Oui et non. Je pense que tous les arguments que j’avais soulevés ont été rencontrés. Je refusais le surfinancement de ces étudiants à Mons au détriment d’autres : il n’y aura pas de surfinancement. On a réglé la question de l’hôpital universitaire : l’habilitation sera retirée s’il devait y avoir un projet en la matière. J’avais des doutes sur l’argument de réduction de la pénurie, or l’exemple de Namur et Liège est parlant : Namur n’a pas de master mais la situation y est plus favorable qu’à Liège qui a un master. Je continue de penser qu’il n’y a pas forcément de lien entre l’endroit où on étudie et l’endroit où on s’installe. Une étude sera menée dans 5 ans pour objectiver l’effet du master à ce sujet. De façon plus générale, nous avons désormais une révision du système des habilitations pour arrêter cette course à l’étudiant : une ouverture devra donner lieu à une fermeture, absence de financement les trois premières années pour responsabiliser les établissements, moratoire de deux ans… De plus, on va régler sur le long terme ce système vicié où les établissements sont poussés à demander sans cesse de nouvelles habilitations pour attirer les étudiants et donc ils se font une concurrence stérile.
Qui a gagné ?
Ne comptez pas sur moi pour raconter que j’ai gagné. Pour moi, la politique, c’est l’art du compromis. Et un compromis, ce n’est ni une compromission ni de l’entêtement. Ça demande du courage et je pense qu’on a réussi à faire preuve de courage. Nous avons des conditions très strictes qui encadrent le master et nous avons une réforme complète du système d’habilitation ; cela contribue une bonne gestion des impôts des citoyens.
Comprenez-vous la dramatisation dans laquelle on est allé avec ce dossier ?
C’est un dossier qui dit beaucoup sur les vieux réflexes politiques qui visent à privilégier un territoire plutôt qu’un autre. Mais je ne me sens pas diminuée parce que j’ai fait un compromis.
Est ce que le gouvernement est apaisé aujourd’hui ?

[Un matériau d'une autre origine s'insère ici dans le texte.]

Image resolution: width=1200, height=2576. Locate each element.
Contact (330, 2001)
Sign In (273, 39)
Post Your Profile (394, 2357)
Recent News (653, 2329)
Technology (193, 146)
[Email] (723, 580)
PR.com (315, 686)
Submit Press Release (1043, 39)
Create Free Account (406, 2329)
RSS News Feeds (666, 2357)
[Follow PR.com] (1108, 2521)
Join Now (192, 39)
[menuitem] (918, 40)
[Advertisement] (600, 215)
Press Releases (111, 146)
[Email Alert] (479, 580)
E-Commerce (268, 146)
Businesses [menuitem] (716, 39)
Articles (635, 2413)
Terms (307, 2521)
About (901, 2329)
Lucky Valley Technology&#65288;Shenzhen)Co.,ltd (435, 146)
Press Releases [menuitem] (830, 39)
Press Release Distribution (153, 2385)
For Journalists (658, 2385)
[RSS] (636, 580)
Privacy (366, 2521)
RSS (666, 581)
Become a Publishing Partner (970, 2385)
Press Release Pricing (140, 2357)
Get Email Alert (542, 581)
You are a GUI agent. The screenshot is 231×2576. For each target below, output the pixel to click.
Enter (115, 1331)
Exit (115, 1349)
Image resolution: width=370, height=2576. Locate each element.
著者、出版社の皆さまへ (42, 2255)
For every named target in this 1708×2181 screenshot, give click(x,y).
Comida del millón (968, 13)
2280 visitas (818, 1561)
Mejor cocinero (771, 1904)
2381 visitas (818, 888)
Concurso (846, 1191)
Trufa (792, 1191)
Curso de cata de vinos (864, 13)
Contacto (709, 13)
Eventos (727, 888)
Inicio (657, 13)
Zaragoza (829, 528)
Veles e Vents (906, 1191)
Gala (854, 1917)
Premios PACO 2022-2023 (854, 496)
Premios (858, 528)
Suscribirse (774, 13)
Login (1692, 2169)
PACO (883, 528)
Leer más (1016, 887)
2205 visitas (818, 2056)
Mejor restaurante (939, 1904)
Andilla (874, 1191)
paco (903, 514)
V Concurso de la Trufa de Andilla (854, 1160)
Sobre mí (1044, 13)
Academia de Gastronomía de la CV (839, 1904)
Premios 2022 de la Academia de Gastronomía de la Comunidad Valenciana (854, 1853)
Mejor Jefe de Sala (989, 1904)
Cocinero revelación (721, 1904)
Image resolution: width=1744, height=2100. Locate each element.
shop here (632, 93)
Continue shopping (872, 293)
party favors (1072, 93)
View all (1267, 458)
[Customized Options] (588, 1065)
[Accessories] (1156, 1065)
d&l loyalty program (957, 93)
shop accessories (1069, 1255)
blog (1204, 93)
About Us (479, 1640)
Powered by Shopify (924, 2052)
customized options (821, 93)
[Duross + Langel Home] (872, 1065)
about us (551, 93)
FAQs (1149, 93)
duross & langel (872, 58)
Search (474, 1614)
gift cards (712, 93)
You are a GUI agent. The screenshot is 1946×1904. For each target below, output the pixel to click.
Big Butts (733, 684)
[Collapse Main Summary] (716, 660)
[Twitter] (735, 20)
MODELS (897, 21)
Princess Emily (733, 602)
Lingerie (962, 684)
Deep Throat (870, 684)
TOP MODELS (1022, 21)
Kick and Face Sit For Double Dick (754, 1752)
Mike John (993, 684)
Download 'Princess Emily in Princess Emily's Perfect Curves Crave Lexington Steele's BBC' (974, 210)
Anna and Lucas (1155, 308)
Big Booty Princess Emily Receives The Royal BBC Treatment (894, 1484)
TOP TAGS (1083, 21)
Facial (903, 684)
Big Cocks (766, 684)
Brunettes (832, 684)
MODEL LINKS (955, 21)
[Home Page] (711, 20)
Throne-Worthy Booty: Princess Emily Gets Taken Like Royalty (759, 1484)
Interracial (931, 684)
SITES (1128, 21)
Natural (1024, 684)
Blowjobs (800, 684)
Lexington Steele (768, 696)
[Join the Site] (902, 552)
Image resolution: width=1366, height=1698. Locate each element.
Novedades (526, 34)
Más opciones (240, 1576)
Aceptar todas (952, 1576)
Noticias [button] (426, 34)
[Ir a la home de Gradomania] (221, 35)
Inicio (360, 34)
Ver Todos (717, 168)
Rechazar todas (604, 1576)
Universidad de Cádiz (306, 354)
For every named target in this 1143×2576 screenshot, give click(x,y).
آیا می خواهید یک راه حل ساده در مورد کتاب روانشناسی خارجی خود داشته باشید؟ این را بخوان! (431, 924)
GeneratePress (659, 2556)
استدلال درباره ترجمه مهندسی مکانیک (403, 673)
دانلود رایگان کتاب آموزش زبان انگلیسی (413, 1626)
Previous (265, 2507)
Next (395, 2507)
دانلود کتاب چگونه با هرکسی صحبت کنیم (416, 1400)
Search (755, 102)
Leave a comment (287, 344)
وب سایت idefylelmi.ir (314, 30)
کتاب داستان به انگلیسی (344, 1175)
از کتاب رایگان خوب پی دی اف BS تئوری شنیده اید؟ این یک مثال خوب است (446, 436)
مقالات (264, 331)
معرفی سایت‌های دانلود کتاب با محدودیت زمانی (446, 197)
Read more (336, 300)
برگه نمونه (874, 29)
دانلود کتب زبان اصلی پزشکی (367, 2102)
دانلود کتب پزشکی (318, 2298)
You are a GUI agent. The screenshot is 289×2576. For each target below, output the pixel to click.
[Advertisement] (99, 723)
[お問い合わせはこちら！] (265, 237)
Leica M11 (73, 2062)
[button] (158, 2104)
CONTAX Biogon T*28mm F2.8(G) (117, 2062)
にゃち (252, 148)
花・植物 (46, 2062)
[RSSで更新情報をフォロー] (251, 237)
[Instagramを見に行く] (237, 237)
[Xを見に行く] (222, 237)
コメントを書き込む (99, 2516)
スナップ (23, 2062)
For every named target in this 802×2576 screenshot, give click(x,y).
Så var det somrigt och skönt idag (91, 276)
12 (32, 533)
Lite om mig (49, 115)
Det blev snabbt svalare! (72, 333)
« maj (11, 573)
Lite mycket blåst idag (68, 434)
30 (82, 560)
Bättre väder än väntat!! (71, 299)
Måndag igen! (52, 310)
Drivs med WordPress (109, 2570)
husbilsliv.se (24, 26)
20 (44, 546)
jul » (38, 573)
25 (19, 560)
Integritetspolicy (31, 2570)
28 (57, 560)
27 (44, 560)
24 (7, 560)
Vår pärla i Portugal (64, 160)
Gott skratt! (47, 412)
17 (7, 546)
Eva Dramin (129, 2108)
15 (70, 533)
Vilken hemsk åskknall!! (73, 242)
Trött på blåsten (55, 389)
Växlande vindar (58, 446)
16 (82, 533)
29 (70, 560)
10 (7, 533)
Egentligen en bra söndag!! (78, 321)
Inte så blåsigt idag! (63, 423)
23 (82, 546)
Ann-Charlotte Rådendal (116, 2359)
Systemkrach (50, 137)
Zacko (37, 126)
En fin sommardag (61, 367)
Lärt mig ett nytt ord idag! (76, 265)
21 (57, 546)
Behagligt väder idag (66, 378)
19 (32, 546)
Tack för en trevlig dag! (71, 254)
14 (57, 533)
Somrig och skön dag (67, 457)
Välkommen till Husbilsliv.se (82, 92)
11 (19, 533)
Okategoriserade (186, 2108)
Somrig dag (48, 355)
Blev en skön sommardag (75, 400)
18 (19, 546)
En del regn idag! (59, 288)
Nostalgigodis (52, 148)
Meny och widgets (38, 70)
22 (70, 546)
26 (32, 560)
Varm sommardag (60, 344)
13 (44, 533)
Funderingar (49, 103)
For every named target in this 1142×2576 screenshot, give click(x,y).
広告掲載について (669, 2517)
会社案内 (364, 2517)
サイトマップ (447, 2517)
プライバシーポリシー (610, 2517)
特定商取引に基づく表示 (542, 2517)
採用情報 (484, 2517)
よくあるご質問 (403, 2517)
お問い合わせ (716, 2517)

Oui. Vous savez, on a dû gérer des sujets beaucoup plus compliqués : le deal sur les numéros Inami qui a permis de diplômer 250 médecins en plus, la refonte du décret paysage, le refinancement de l’enseignement supérieur, la fusion UCLouvain/Saint-Louis. A chaque fois, on a eu des partenaires avec lesquels on pouvait discuter. Ce fut finalement le cas ici aussi. Par ailleurs, n’oublions pas qu’on a réussi à mettre de vrais problèmes sur le devant de la scène comme celui de la pénurie de médecins ou la manière d’organiser l’ouverture de nouvelles formations. Désormais, il n’y aura plus de petit deal en dessous de la table. Ça ne veut pas dire que ça se fait dans la facilité, ni qu’il n’y ait eu pas de pression très importante sur moi ces derniers jours mais je pense que ça n’a pas été vain.
Vrai débat sur la manière d’aborder la pénurie, révision en profondeur du système des habilitations, dénonciation du sous-localisme… La ministre de l’Enseignement supérieur tire les leçons de la crise.